As far as what questions one should be asking, in a general sense, one should start with the very same questions they would ask about a single man who was never married. The starting point, and the most important consideration, as always, is to gauge the character of the man, and whether or not the shidduch appears compatible.

In addition to the standard shidduch research questions are also those meant to learn about the previous divorce, and the obligatory vigilance needed to take note of potential red-flags. Indeed, it is these endeavors that are much more challenging and nuanced.

The overall goal is to find out as much information as is necessary about the divorce, and as accurately as possible. Meaning to say, the nitty-gritty is not really relevant, and furthermore, not the business of anyone else to know.

Succeeding at this endeavor can prove rather difficult, as the references on each side will generally advocate for the side they know. Either because that is the truth, or because it is their honest perception of the truth, albeit a conceivably misguided one. It is also possible that out of intense fealty someone may pass all the blame of the divorce onto the other side, or simply on a bad set of circumstance, even knowing that was not actually the case.

On the other hand, many of the unbiased references that are to be found, those who feel no unwavering loyalty to either side, may not have much real, concrete, or precise information to share.

What one must try and accomplish is to garner from the inquiries that are made whether or not this divorcee can be assumed to maintain a stable and healthy marriage with another person. If one feels confident that is the case, it very well may be a shidduch worth considering.

Conversely, if the information received indicates there is a reasonable expectation that this divorcee is not capable of a being in a stable marriage relationship, and another divorce is likely to ensue, it is likely not a shidduch to pursue.

In such a case, however, it is still possible that one may have some very compelling reason to believe that despite what they have learned, this time will be different. If so, the matter must be talked over with a personal Rav or mentor – methodically, extensively and exhaustively – to be sure that one is not deceiving themselves, and walking into a future disaster.

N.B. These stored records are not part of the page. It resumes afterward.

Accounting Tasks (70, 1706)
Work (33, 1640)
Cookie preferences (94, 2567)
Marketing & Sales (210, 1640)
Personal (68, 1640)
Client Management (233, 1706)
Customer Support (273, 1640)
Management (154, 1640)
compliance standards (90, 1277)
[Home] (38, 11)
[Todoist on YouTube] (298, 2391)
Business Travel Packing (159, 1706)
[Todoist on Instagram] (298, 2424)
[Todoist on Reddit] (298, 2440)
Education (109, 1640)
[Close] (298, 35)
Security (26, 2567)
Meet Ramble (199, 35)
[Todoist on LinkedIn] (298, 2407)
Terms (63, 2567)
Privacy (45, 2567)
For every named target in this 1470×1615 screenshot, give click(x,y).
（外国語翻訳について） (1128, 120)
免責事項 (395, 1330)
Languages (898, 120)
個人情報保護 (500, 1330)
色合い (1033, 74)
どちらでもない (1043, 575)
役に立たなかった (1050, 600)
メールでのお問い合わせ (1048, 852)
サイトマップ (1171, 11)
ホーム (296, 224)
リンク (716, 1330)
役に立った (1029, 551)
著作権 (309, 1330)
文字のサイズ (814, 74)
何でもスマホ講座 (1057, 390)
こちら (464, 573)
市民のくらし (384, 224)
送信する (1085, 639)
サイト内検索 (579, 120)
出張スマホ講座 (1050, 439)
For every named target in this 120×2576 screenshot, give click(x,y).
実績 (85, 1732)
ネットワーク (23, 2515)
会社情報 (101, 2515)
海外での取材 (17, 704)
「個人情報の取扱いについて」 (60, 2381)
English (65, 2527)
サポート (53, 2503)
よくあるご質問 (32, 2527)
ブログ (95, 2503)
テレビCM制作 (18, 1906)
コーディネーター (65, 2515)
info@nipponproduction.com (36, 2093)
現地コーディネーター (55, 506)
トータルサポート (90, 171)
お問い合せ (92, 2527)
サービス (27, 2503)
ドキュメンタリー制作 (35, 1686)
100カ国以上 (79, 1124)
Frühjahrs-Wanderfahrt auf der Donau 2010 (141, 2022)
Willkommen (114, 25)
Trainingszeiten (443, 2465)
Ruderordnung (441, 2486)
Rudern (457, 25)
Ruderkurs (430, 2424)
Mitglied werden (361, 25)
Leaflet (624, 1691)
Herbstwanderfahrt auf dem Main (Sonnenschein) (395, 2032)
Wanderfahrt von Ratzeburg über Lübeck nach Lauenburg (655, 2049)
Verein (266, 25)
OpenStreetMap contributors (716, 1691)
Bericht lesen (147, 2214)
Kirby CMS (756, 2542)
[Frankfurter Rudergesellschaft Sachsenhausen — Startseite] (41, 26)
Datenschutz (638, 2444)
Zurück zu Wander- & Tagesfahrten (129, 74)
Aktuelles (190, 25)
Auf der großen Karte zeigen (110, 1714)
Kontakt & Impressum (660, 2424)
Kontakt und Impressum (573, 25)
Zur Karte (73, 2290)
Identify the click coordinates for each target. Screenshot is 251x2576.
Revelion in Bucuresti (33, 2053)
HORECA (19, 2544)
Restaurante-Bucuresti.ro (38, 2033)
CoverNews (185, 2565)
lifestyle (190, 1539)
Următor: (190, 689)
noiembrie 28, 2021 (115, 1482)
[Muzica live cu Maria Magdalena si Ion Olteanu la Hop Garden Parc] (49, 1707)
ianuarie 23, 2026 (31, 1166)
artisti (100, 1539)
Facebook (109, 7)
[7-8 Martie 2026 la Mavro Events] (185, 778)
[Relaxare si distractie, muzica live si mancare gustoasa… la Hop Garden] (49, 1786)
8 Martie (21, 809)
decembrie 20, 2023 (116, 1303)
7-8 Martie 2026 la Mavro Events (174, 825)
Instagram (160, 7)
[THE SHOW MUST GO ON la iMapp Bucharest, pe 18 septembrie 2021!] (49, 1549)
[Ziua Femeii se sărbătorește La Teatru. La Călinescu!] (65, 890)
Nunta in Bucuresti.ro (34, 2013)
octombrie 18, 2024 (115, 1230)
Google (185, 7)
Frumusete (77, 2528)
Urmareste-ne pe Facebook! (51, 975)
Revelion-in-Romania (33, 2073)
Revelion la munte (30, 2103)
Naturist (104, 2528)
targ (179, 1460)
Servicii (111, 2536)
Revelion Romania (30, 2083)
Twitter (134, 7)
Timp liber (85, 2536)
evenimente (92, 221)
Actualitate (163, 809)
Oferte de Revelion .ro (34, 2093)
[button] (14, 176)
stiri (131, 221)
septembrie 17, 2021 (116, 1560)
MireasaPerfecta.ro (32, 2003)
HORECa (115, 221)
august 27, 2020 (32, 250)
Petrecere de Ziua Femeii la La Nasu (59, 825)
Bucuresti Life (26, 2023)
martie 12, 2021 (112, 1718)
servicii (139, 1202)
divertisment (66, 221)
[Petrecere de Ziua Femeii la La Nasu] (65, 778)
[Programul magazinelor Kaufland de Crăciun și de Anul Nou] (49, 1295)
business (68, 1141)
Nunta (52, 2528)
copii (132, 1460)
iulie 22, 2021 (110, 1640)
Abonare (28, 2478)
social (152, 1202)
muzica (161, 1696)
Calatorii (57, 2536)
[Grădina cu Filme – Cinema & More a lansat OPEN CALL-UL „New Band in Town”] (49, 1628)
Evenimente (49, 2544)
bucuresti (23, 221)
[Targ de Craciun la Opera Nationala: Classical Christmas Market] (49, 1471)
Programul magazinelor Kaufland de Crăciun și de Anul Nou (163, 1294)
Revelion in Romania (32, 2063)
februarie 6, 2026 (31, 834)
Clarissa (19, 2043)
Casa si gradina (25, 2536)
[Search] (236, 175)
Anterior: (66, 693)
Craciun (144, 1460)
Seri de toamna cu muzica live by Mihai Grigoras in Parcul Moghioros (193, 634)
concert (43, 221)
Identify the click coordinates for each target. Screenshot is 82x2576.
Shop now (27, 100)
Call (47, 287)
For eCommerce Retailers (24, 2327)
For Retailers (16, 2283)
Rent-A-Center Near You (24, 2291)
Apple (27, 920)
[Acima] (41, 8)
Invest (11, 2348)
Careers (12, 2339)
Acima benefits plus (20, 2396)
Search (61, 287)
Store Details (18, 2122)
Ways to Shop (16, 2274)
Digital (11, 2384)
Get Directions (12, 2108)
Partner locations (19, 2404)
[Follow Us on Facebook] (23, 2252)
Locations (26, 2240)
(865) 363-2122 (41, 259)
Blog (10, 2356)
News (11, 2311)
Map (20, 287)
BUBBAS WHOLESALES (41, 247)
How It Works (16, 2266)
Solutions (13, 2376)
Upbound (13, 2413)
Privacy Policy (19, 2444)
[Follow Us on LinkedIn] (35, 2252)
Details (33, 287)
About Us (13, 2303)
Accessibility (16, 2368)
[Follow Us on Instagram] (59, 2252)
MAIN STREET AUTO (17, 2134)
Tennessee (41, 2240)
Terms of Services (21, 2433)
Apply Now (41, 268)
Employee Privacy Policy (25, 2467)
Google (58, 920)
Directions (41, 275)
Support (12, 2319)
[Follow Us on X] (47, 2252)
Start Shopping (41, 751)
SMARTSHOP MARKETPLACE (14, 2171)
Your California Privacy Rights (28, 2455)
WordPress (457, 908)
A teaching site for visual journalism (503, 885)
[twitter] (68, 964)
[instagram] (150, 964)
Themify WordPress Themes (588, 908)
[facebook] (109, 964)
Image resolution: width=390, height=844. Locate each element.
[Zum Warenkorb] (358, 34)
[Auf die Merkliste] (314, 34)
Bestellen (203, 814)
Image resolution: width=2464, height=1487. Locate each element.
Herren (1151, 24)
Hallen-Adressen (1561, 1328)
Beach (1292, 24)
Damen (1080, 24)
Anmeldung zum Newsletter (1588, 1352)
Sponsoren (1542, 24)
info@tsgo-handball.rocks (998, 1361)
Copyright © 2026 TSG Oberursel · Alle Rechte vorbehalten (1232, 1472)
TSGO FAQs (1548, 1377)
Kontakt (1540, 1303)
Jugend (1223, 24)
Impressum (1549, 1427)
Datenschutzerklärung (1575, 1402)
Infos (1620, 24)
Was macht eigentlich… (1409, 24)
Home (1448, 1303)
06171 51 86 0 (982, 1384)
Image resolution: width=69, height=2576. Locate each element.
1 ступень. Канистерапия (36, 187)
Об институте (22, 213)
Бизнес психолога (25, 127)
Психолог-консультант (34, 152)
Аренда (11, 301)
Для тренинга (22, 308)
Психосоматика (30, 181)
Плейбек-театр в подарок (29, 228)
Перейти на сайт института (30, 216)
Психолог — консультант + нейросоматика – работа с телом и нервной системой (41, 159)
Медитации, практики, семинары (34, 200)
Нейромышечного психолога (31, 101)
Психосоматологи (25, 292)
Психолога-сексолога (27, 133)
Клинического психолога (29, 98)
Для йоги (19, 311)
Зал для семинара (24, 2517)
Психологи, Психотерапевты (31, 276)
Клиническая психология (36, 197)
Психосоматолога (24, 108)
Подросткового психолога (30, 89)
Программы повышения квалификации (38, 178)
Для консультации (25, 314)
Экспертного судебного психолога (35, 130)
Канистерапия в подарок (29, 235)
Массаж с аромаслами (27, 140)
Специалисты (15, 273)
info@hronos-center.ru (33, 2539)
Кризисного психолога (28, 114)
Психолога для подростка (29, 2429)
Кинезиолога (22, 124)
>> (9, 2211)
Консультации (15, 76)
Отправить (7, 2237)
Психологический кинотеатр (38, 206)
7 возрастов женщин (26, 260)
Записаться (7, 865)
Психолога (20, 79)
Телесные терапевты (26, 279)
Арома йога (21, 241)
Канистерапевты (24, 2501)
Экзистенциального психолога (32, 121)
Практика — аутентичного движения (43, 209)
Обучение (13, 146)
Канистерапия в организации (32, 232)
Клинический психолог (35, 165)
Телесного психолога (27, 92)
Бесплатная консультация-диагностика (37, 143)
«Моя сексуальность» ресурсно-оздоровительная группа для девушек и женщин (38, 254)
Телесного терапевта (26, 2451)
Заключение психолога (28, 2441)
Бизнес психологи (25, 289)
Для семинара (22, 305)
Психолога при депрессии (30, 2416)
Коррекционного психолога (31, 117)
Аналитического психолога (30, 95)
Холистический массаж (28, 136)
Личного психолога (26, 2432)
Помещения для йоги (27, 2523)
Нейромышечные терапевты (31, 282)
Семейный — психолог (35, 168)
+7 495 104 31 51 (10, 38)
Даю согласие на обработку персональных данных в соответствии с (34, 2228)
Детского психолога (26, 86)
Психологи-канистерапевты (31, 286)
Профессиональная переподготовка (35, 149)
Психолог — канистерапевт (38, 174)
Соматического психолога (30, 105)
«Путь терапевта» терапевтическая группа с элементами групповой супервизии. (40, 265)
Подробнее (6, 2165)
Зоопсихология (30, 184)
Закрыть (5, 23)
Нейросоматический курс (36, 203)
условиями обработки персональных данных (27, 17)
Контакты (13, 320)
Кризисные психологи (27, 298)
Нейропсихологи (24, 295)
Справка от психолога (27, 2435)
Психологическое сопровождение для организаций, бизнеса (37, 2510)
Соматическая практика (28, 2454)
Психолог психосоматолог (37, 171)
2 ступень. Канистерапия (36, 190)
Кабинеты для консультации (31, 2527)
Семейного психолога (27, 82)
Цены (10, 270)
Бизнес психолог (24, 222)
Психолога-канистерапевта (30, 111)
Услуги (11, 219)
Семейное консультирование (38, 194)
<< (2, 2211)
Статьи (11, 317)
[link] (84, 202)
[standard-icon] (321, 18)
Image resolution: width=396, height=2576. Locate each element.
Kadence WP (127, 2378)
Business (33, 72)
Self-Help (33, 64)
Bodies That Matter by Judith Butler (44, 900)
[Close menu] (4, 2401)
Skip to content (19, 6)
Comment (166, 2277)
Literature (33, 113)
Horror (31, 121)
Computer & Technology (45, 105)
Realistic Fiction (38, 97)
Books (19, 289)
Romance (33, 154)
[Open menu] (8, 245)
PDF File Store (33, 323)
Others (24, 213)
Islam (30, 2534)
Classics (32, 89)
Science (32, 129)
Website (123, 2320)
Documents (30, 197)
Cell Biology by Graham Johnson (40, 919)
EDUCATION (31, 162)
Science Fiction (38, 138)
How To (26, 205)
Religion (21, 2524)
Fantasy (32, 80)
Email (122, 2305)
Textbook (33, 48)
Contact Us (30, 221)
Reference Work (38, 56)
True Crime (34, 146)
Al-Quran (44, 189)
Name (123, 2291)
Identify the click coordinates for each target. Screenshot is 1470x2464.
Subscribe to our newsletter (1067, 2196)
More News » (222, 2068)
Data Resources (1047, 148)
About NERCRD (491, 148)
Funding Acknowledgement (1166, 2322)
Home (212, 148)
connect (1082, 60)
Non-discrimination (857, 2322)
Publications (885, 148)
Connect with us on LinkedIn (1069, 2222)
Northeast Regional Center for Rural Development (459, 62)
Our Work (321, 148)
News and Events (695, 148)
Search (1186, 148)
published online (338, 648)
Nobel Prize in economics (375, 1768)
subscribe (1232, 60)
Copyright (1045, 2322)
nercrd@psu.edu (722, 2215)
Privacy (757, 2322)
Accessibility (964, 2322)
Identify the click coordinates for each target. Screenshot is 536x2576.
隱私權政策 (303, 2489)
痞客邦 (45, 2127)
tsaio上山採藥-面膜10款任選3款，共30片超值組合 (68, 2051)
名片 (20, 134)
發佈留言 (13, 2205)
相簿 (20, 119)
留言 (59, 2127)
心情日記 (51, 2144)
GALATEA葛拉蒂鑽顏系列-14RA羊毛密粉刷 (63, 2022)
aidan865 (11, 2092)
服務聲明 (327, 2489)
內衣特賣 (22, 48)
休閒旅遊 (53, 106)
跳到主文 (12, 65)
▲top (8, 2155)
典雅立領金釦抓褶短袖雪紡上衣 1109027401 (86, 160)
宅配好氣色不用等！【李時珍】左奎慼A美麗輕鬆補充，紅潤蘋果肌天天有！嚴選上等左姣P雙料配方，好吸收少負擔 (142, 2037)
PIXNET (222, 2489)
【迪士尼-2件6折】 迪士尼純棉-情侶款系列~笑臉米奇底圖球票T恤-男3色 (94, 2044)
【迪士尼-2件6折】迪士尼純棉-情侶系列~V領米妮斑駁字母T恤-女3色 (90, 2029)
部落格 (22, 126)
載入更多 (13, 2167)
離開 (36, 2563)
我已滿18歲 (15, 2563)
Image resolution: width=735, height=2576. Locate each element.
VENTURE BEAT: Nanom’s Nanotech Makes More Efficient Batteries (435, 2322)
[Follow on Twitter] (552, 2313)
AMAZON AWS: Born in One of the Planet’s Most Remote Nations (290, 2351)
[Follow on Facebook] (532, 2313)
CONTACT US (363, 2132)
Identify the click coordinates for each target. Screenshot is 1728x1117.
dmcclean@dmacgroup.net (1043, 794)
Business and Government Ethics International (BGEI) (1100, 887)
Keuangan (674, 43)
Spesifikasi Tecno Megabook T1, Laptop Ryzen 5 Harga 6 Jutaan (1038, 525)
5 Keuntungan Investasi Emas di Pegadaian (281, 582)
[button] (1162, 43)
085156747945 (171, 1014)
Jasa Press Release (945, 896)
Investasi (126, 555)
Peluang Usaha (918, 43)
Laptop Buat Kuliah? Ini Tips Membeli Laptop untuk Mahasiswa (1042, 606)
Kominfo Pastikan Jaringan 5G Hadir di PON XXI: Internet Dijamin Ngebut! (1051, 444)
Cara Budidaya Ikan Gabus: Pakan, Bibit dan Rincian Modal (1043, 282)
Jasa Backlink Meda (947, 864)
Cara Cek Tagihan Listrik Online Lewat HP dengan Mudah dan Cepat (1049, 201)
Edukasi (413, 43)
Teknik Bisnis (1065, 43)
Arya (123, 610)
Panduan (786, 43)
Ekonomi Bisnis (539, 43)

Just to be patently clear, in none of the above am I referring to the discovery of serious issues such as abuse, severe mental instability, chronic physical illness, and the like, challilah. Those are matters far beyond the scope of this forum. I am speaking only about indicators of the emotional ability to maintain a happy and healthy marriage, with the potential to endure a lifetime.

As far as how to react to the divorce on the date itself, any divorcee should expect that the person they are dating is aware of their past divorce, and should act accordingly. Therefore, being that it shouldn’t be a surprise to anyone, there is no reason not to address it head on, openly and sensitively.

It does not need to be a belabored talking point throughout the date; that is the reason for prior research. Nor do details need to be dredged up; that would be insensitive and infelicitous. But, it should politely be brought up in conversation, in order to gauge his comfort level with his reality as a divorcee; whether or not he truly seems to have moved on and is ready for remarriage; and to confirm that how he presents his perception of the past is consistent with the research one has already done.

May The Megaleh Amukos help you discern fact from fiction, and give you the acuity and intuition with which to make a wise and astute decision regarding the shidduch you have been presented with.